WORK TO COMPLETE: Return a word-for-word copy of the complete listing below.
· · · · ·
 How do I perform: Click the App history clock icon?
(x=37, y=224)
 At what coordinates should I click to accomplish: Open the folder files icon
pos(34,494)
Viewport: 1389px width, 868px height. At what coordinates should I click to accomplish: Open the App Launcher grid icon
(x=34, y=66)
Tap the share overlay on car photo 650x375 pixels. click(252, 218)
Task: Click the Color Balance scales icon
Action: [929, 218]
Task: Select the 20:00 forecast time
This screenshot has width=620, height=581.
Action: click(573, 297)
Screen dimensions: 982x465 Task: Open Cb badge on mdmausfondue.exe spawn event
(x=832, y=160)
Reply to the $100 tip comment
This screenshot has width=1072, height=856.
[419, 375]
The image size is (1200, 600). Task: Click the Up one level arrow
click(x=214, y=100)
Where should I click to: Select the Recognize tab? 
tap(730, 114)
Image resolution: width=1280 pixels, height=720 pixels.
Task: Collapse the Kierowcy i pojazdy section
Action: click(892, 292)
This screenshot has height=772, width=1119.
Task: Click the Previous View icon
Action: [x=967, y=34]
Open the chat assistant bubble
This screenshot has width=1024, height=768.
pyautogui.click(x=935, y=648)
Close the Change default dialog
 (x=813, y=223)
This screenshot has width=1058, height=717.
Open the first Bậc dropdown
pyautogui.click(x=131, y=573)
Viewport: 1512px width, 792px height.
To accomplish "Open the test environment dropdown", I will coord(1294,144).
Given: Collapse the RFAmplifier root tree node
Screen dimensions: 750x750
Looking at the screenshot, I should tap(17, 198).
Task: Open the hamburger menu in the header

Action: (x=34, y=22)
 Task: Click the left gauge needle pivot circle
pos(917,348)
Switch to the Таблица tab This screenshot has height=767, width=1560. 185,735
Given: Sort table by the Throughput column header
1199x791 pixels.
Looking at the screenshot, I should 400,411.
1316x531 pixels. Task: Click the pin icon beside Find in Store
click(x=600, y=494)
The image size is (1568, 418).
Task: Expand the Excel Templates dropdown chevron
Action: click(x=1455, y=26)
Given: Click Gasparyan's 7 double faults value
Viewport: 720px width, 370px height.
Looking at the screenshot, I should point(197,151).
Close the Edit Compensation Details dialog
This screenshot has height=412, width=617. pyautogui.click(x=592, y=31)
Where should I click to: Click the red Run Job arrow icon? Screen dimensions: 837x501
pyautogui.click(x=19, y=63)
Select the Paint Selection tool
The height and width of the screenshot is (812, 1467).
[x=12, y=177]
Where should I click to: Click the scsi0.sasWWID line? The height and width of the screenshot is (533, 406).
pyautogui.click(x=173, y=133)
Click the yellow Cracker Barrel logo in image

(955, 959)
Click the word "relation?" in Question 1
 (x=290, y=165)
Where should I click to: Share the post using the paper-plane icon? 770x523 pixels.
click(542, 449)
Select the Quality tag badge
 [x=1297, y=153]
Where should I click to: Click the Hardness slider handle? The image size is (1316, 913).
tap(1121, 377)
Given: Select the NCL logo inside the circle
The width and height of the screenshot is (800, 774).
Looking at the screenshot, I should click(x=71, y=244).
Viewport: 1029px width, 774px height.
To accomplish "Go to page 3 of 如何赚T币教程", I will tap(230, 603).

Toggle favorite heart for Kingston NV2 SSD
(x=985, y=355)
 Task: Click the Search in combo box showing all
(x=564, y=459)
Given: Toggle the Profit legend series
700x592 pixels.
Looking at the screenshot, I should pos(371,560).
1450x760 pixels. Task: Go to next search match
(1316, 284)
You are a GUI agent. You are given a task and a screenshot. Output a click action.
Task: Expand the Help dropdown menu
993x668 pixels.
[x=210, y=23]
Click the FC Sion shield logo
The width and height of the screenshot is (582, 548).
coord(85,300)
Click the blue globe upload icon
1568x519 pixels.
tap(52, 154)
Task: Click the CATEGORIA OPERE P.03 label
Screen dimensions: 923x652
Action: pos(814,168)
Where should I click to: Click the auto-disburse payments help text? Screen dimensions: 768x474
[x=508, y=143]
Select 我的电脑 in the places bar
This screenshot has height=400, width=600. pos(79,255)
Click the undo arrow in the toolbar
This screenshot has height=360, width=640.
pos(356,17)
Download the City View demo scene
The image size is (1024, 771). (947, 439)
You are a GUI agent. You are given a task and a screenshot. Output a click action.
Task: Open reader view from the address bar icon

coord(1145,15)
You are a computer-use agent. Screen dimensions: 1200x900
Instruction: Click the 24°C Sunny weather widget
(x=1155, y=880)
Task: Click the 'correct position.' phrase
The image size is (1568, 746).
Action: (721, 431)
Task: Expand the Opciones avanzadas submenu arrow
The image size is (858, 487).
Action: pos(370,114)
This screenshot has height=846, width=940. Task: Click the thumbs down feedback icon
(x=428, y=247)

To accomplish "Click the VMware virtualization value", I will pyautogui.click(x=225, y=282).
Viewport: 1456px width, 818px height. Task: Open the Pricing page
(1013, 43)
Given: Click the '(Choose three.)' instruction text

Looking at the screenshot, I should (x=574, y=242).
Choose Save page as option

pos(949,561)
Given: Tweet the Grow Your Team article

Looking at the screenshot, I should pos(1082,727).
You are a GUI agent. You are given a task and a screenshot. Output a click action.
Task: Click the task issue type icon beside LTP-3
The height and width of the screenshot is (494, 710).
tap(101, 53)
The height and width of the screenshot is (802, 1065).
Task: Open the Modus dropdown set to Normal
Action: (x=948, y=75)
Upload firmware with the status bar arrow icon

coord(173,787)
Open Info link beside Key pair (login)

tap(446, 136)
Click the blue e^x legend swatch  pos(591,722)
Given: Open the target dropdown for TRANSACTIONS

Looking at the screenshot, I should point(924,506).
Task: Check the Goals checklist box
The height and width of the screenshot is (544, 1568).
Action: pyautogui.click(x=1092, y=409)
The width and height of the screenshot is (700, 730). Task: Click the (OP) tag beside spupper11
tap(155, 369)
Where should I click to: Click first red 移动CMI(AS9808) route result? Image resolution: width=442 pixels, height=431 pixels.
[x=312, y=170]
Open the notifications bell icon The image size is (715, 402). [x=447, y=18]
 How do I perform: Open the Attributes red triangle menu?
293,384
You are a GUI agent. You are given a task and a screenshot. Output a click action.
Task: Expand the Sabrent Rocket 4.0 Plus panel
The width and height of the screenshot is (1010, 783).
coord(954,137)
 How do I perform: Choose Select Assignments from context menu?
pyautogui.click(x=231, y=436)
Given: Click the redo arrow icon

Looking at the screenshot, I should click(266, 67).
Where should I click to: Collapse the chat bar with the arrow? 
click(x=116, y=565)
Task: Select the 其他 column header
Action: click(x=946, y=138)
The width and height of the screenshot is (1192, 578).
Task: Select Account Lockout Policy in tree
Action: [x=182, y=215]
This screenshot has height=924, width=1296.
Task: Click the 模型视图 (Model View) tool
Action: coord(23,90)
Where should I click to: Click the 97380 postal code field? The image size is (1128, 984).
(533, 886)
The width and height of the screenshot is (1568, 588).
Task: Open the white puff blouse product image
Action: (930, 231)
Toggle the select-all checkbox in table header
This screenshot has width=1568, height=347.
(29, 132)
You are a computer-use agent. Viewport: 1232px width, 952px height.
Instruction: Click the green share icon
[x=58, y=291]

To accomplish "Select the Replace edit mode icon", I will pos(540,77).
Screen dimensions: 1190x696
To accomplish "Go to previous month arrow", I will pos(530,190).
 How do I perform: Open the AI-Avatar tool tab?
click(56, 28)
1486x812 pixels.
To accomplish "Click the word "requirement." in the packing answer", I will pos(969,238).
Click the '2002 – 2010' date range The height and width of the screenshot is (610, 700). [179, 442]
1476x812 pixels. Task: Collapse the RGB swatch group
· · · · ·
TASK RESULT:
 How do I perform: Click the App history clock icon?
(x=37, y=224)
 At what coordinates should I click to accomplish: Open the folder files icon
pos(34,494)
Viewport: 1389px width, 868px height. At what coordinates should I click to accomplish: Open the App Launcher grid icon
(x=34, y=66)
Tap the share overlay on car photo 650x375 pixels. click(252, 218)
Task: Click the Color Balance scales icon
Action: [929, 218]
Task: Select the 20:00 forecast time
This screenshot has width=620, height=581.
Action: click(573, 297)
Screen dimensions: 982x465 Task: Open Cb badge on mdmausfondue.exe spawn event
(x=832, y=160)
Reply to the $100 tip comment
This screenshot has width=1072, height=856.
[419, 375]
The image size is (1200, 600). Task: Click the Up one level arrow
click(x=214, y=100)
Where should I click to: Select the Recognize tab? 
tap(730, 114)
Image resolution: width=1280 pixels, height=720 pixels.
Task: Collapse the Kierowcy i pojazdy section
Action: click(892, 292)
This screenshot has height=772, width=1119.
Task: Click the Previous View icon
Action: [x=967, y=34]
Open the chat assistant bubble
This screenshot has width=1024, height=768.
pyautogui.click(x=935, y=648)
Close the Change default dialog
 (x=813, y=223)
This screenshot has width=1058, height=717.
Open the first Bậc dropdown
pyautogui.click(x=131, y=573)
Viewport: 1512px width, 792px height.
To accomplish "Open the test environment dropdown", I will coord(1294,144).
Given: Collapse the RFAmplifier root tree node
Screen dimensions: 750x750
Looking at the screenshot, I should tap(17, 198).
Task: Open the hamburger menu in the header

Action: (x=34, y=22)
 Task: Click the left gauge needle pivot circle
pos(917,348)
Switch to the Таблица tab This screenshot has height=767, width=1560. 185,735
Given: Sort table by the Throughput column header
1199x791 pixels.
Looking at the screenshot, I should 400,411.
1316x531 pixels. Task: Click the pin icon beside Find in Store
click(x=600, y=494)
The image size is (1568, 418).
Task: Expand the Excel Templates dropdown chevron
Action: click(x=1455, y=26)
Given: Click Gasparyan's 7 double faults value
Viewport: 720px width, 370px height.
Looking at the screenshot, I should point(197,151).
Close the Edit Compensation Details dialog
This screenshot has height=412, width=617. pyautogui.click(x=592, y=31)
Where should I click to: Click the red Run Job arrow icon? Screen dimensions: 837x501
pyautogui.click(x=19, y=63)
Select the Paint Selection tool
The height and width of the screenshot is (812, 1467).
[x=12, y=177]
Where should I click to: Click the scsi0.sasWWID line? The height and width of the screenshot is (533, 406).
pyautogui.click(x=173, y=133)
Click the yellow Cracker Barrel logo in image

(955, 959)
Click the word "relation?" in Question 1
 (x=290, y=165)
Where should I click to: Share the post using the paper-plane icon? 770x523 pixels.
click(542, 449)
Select the Quality tag badge
 [x=1297, y=153]
Where should I click to: Click the Hardness slider handle? The image size is (1316, 913).
tap(1121, 377)
Given: Select the NCL logo inside the circle
The width and height of the screenshot is (800, 774).
Looking at the screenshot, I should click(x=71, y=244).
Viewport: 1029px width, 774px height.
To accomplish "Go to page 3 of 如何赚T币教程", I will tap(230, 603).

Toggle favorite heart for Kingston NV2 SSD
(x=985, y=355)
 Task: Click the Search in combo box showing all
(x=564, y=459)
Given: Toggle the Profit legend series
700x592 pixels.
Looking at the screenshot, I should pos(371,560).
1450x760 pixels. Task: Go to next search match
(1316, 284)
You are a GUI agent. You are given a task and a screenshot. Output a click action.
Task: Expand the Help dropdown menu
993x668 pixels.
[x=210, y=23]
Click the FC Sion shield logo
The width and height of the screenshot is (582, 548).
coord(85,300)
Click the blue globe upload icon
1568x519 pixels.
tap(52, 154)
Task: Click the CATEGORIA OPERE P.03 label
Screen dimensions: 923x652
Action: pos(814,168)
Where should I click to: Click the auto-disburse payments help text? Screen dimensions: 768x474
[x=508, y=143]
Select 我的电脑 in the places bar
This screenshot has height=400, width=600. pos(79,255)
Click the undo arrow in the toolbar
This screenshot has height=360, width=640.
pos(356,17)
Download the City View demo scene
The image size is (1024, 771). (947, 439)
You are a GUI agent. You are given a task and a screenshot. Output a click action.
Task: Open reader view from the address bar icon

coord(1145,15)
You are a computer-use agent. Screen dimensions: 1200x900
Instruction: Click the 24°C Sunny weather widget
(x=1155, y=880)
Task: Click the 'correct position.' phrase
The image size is (1568, 746).
Action: (721, 431)
Task: Expand the Opciones avanzadas submenu arrow
The image size is (858, 487).
Action: pos(370,114)
This screenshot has height=846, width=940. Task: Click the thumbs down feedback icon
(x=428, y=247)

To accomplish "Click the VMware virtualization value", I will pyautogui.click(x=225, y=282).
Viewport: 1456px width, 818px height. Task: Open the Pricing page
(1013, 43)
Given: Click the '(Choose three.)' instruction text

Looking at the screenshot, I should (x=574, y=242).
Choose Save page as option

pos(949,561)
Given: Tweet the Grow Your Team article

Looking at the screenshot, I should pos(1082,727).
You are a GUI agent. You are given a task and a screenshot. Output a click action.
Task: Click the task issue type icon beside LTP-3
The height and width of the screenshot is (494, 710).
tap(101, 53)
The height and width of the screenshot is (802, 1065).
Task: Open the Modus dropdown set to Normal
Action: (x=948, y=75)
Upload firmware with the status bar arrow icon

coord(173,787)
Open Info link beside Key pair (login)

tap(446, 136)
Click the blue e^x legend swatch  pos(591,722)
Given: Open the target dropdown for TRANSACTIONS

Looking at the screenshot, I should point(924,506).
Task: Check the Goals checklist box
The height and width of the screenshot is (544, 1568).
Action: pyautogui.click(x=1092, y=409)
The width and height of the screenshot is (700, 730). Task: Click the (OP) tag beside spupper11
tap(155, 369)
Where should I click to: Click first red 移动CMI(AS9808) route result? Image resolution: width=442 pixels, height=431 pixels.
[x=312, y=170]
Open the notifications bell icon The image size is (715, 402). [x=447, y=18]
 How do I perform: Open the Attributes red triangle menu?
293,384
You are a GUI agent. You are given a task and a screenshot. Output a click action.
Task: Expand the Sabrent Rocket 4.0 Plus panel
The width and height of the screenshot is (1010, 783).
coord(954,137)
 How do I perform: Choose Select Assignments from context menu?
pyautogui.click(x=231, y=436)
Given: Click the redo arrow icon

Looking at the screenshot, I should click(266, 67).
Where should I click to: Collapse the chat bar with the arrow? 
click(x=116, y=565)
Task: Select the 其他 column header
Action: click(x=946, y=138)
The width and height of the screenshot is (1192, 578).
Task: Select Account Lockout Policy in tree
Action: [x=182, y=215]
This screenshot has height=924, width=1296.
Task: Click the 模型视图 (Model View) tool
Action: coord(23,90)
Where should I click to: Click the 97380 postal code field? The image size is (1128, 984).
(533, 886)
The width and height of the screenshot is (1568, 588).
Task: Open the white puff blouse product image
Action: (930, 231)
Toggle the select-all checkbox in table header
This screenshot has width=1568, height=347.
(29, 132)
You are a computer-use agent. Viewport: 1232px width, 952px height.
Instruction: Click the green share icon
[x=58, y=291]

To accomplish "Select the Replace edit mode icon", I will pos(540,77).
Screen dimensions: 1190x696
To accomplish "Go to previous month arrow", I will pos(530,190).
 How do I perform: Open the AI-Avatar tool tab?
click(56, 28)
1486x812 pixels.
To accomplish "Click the word "requirement." in the packing answer", I will pos(969,238).
Click the '2002 – 2010' date range The height and width of the screenshot is (610, 700). [179, 442]
1476x812 pixels. Task: Collapse the RGB swatch group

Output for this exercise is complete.